Which lines of the entries contain the string "computer"? Please find them and copy them.

-- RECORDS TO PROCESS follows --

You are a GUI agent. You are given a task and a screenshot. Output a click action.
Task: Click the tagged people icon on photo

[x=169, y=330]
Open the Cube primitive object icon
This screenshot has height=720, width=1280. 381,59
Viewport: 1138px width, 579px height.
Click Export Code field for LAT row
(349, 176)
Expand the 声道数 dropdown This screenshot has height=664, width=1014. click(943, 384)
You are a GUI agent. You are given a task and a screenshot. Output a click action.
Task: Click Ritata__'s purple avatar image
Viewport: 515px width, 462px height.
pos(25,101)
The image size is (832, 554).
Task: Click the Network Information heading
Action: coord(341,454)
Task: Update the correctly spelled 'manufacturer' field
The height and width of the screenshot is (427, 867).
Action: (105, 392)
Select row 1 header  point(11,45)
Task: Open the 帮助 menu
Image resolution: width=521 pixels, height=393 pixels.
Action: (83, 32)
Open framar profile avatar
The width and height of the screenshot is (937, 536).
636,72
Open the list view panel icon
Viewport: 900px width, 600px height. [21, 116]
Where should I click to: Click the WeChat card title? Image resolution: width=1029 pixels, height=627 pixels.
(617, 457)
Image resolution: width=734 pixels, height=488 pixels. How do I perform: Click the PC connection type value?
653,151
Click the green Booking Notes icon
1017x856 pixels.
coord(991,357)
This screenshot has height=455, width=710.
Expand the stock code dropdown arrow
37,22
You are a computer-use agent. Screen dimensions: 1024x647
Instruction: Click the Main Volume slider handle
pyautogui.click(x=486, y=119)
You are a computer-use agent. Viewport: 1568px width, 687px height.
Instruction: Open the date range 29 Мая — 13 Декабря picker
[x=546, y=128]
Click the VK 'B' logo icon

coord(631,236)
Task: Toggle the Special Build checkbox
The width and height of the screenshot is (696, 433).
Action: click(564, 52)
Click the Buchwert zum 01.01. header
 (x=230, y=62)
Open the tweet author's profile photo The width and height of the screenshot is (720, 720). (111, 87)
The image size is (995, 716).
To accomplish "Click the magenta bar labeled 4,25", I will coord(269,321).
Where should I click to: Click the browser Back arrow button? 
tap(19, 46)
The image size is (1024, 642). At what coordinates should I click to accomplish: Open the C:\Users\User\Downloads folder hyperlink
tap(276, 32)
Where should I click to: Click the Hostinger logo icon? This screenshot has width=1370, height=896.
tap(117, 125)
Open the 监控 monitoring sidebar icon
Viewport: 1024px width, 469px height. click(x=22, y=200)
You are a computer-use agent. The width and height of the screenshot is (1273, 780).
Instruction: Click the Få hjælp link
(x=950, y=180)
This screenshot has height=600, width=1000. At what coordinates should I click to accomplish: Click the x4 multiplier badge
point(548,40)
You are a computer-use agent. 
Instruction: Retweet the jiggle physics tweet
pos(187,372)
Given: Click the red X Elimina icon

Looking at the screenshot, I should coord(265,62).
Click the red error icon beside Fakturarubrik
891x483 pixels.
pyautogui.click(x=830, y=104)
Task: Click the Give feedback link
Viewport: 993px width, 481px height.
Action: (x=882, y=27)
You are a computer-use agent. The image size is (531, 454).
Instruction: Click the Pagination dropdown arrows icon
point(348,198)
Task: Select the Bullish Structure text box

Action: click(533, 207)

-- RECORDS TO PROCESS concluded --

• **RESPONSE**:
You are a computer-use agent. Screen dimensions: 1024x647
You are a computer-use agent. Viewport: 1568px width, 687px height.
You are a computer-use agent. The width and height of the screenshot is (1273, 780).
You are a computer-use agent. 
You are a computer-use agent. The image size is (531, 454).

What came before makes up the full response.